→ **The problem**
Output the records as a numbered list without blank lines, from the line with "Screen dimensions: 922x416" up to and including the line with "pyautogui.click(x=444, y=258)", and only those lines.

→ **Data excerpts**
────────────────────────────────────────

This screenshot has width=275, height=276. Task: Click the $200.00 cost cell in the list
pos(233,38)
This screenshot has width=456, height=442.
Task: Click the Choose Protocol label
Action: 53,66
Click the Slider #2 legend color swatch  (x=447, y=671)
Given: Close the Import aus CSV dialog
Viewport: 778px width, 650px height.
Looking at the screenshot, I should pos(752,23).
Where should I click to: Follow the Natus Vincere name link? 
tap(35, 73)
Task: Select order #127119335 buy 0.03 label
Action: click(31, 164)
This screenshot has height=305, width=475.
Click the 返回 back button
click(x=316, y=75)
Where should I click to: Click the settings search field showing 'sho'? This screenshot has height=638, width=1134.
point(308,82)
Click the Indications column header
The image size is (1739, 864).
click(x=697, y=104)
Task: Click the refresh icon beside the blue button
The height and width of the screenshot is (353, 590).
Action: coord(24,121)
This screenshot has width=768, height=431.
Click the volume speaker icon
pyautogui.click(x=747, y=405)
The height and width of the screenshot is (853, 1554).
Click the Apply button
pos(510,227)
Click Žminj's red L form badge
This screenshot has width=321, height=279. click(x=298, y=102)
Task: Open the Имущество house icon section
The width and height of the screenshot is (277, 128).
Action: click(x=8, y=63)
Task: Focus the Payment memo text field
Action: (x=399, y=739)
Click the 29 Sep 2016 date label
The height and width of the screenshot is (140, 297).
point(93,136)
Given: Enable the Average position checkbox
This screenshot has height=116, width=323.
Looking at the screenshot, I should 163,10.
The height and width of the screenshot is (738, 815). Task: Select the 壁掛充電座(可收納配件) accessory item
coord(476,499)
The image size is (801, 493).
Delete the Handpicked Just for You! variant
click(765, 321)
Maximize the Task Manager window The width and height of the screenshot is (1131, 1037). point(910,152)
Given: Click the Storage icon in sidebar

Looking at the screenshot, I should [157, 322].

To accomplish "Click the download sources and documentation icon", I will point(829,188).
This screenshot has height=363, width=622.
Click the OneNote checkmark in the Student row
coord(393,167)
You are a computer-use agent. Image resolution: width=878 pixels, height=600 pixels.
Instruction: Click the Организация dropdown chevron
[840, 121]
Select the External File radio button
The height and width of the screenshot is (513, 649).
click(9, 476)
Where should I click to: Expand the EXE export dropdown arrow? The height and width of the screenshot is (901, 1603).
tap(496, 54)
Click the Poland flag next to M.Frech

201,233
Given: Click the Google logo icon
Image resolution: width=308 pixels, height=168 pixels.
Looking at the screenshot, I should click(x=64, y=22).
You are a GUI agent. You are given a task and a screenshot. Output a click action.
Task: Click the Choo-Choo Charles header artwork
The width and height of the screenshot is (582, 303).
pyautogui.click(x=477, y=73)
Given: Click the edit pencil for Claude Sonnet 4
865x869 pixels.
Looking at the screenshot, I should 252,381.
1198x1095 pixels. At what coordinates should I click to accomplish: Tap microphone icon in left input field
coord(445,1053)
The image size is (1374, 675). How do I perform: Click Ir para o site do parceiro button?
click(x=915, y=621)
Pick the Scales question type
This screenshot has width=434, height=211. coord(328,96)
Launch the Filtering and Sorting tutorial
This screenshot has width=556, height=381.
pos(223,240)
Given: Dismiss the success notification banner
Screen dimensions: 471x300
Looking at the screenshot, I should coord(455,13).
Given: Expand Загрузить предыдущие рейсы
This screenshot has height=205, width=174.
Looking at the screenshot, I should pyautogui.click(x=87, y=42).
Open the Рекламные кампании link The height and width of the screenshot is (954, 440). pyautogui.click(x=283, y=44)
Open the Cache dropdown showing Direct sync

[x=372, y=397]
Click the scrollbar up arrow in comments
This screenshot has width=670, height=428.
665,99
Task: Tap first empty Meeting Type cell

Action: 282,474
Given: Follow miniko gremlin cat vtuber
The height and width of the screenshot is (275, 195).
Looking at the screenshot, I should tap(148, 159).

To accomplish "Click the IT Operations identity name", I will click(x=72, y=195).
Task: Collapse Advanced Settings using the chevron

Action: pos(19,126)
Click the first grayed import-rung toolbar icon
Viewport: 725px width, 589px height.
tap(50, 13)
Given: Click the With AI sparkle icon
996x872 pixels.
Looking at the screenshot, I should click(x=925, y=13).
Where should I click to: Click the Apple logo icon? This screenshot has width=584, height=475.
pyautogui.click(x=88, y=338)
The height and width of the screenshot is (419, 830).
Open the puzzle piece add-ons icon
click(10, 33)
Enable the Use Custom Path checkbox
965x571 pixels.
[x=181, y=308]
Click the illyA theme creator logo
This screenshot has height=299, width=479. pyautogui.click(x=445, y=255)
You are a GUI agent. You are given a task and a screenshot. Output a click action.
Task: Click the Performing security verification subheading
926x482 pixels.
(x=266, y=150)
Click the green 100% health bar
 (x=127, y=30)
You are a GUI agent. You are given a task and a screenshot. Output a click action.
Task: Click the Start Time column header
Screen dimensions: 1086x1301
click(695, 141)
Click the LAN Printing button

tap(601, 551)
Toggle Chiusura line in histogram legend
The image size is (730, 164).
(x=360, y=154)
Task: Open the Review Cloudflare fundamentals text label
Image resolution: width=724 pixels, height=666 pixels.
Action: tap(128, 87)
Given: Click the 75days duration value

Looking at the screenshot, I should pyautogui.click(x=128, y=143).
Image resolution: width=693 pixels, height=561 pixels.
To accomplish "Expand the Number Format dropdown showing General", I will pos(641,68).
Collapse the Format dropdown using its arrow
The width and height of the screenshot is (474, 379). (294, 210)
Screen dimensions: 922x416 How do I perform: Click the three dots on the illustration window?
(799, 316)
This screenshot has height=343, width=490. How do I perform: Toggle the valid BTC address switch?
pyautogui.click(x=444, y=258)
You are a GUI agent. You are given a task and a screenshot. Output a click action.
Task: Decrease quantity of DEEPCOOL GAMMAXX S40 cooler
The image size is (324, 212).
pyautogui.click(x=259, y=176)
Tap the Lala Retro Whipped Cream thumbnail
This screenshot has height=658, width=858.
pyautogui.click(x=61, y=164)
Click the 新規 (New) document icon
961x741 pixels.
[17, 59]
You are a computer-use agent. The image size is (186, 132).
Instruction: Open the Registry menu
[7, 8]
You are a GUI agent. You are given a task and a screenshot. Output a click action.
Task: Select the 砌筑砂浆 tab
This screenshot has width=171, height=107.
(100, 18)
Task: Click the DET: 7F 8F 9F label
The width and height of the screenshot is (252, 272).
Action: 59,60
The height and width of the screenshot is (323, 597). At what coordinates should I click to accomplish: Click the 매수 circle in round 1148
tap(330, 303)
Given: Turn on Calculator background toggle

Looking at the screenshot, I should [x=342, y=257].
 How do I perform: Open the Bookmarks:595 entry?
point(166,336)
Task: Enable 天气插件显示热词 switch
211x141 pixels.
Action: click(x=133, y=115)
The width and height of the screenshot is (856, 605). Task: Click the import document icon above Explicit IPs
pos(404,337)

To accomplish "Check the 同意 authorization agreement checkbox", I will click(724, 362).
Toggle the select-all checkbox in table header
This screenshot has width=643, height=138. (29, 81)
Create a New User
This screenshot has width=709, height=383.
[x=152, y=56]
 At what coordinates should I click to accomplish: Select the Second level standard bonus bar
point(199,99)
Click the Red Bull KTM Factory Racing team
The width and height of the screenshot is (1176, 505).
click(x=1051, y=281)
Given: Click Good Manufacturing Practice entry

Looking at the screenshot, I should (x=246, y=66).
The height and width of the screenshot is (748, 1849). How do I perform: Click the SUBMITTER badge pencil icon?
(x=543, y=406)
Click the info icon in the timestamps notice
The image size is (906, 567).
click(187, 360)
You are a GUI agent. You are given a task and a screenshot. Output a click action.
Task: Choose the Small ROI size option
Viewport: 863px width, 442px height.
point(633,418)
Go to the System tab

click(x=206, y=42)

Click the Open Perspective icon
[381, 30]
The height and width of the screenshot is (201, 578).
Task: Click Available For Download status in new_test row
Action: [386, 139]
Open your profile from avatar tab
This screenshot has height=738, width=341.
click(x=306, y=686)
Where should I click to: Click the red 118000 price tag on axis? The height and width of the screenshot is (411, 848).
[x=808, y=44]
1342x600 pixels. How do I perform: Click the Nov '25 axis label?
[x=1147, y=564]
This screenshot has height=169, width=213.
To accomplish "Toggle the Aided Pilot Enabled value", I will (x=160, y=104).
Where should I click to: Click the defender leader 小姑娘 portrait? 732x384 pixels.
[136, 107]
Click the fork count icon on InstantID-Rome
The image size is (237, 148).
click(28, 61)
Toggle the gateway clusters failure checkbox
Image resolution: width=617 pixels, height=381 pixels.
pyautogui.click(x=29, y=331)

────────────────────────────────────────

→ **Answer to this exercise**
1. Screen dimensions: 922x416 How do I perform: Click the three dots on the illustration window?
2. (799, 316)
3. This screenshot has height=343, width=490. How do I perform: Toggle the valid BTC address switch?
4. pyautogui.click(x=444, y=258)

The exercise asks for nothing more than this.